I’m trying to make my own editor so I can rotate object around some point directly on scene view using my own handler… It’s working fine on the scene view but somehow when I try to record it in animation, the rotation change isn’t recorded… when I checked, the value on inspector changes as I rotate using my handler…
I try to rotate it using it’s default handler, it’s recorded… but then I used my handler again, the rotation value on animation window doesn’t change… here’s my screenshot

I tried several method and then I noticed that OnValidate function is invoked when I change some attribute through inspector but isn’t invoked when I used my handler… So I think It’s probably because the changes on my object isn’t validated yet… anyone know how to validate object manually or anyone has any other idea what’s actually happening?

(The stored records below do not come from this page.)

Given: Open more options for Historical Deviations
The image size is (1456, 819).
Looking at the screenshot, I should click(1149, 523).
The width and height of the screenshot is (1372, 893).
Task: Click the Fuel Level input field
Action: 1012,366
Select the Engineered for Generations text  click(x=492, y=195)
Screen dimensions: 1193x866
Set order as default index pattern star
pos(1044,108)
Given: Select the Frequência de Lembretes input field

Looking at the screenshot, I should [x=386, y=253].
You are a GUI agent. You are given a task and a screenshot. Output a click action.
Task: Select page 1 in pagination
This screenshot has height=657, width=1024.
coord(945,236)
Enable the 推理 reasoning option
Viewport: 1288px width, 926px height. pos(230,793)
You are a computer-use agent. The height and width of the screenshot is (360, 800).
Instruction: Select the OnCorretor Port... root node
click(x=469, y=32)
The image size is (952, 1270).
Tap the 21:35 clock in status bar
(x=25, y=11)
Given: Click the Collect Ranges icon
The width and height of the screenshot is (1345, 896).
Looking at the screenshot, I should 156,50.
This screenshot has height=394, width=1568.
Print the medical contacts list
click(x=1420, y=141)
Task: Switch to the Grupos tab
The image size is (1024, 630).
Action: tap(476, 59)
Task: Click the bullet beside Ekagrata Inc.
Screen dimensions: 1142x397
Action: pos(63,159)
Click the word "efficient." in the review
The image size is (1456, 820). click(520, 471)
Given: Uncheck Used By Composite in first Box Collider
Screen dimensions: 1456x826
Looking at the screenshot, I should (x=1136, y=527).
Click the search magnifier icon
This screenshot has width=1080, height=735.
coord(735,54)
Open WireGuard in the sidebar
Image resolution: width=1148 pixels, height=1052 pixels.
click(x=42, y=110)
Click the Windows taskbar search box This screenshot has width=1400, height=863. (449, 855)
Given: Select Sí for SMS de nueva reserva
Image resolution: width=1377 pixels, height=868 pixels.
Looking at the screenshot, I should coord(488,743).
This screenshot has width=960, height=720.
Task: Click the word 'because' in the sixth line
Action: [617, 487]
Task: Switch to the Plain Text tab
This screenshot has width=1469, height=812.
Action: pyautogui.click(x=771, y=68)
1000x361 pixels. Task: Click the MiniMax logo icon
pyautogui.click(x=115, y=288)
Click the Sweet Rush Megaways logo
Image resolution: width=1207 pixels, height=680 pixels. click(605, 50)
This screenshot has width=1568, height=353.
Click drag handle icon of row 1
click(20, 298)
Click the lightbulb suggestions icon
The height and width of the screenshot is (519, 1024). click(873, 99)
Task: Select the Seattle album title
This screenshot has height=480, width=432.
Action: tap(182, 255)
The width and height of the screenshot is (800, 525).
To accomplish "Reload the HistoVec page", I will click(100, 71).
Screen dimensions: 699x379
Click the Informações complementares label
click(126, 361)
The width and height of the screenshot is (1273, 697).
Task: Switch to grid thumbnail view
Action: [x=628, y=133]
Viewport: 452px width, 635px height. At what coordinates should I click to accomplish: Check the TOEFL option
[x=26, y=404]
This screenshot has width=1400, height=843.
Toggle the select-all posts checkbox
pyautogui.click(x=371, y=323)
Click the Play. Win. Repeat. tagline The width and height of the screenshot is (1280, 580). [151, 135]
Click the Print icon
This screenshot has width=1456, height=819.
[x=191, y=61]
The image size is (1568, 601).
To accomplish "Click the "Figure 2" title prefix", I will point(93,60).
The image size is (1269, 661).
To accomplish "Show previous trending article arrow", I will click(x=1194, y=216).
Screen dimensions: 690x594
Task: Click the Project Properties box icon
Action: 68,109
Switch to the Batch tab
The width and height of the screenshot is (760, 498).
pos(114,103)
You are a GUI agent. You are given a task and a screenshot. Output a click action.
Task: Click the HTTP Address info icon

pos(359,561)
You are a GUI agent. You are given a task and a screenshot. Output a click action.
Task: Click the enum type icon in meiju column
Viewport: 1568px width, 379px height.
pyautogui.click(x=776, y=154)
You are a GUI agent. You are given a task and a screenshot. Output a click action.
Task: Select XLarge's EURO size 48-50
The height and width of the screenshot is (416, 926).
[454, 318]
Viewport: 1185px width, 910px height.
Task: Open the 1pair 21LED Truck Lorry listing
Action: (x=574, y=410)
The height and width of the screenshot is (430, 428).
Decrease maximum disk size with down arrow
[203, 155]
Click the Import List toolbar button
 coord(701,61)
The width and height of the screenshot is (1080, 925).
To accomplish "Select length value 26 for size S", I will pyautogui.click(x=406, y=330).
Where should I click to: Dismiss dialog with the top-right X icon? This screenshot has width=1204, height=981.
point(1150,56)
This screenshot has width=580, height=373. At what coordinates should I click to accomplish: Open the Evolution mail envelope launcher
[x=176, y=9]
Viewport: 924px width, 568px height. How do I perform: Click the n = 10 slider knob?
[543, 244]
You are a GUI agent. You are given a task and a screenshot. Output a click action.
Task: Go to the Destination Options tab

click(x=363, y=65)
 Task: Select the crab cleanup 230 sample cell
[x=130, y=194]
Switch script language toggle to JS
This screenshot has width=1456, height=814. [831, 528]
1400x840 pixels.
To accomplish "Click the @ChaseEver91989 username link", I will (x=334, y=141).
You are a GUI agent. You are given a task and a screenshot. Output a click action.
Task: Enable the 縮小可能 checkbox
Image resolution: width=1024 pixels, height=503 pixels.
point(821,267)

Well, does your editor use SerializedObject and if not do you use EditorUtility.SetDirty on your object after you changed it?
edit
Since the question got bumped again i had another look at the AnimationWindow code. It looks like the AnimationWindow uses the Undo system to record the changes. There is the “Undo.postprocessModifications” delegate to which the AnimationWindow subscribes to receive all changes that go through the Undo system. So make sure you register all your changes to the Undo system.
If you want to recreate the Transform inspector you might want to take a look how the original is implemented. For example if the rotation GUI got changed, the default TransformInspector executes this line:
Undo.RecordObjects(this.targets, "Inspector");
Which will record the state of the current selected objects. I’m not sure how or where it records the position / scale change since it uses “EditorGUILayout.PropertyField” which is complicated as hell :D. It’s also possible that Unity might perform this Undo registration through the SerializedObject when you call ApplyModifiedProperties(); at the end. ApplyModifiedProperties is implemented in native code, so we don’t know what happens there.
Though chances are high that you’re missing the ApplyModifiedProperties call at the end of your custom editor code which will actually “submit” the changes you made to the SerializedObject to the actual object.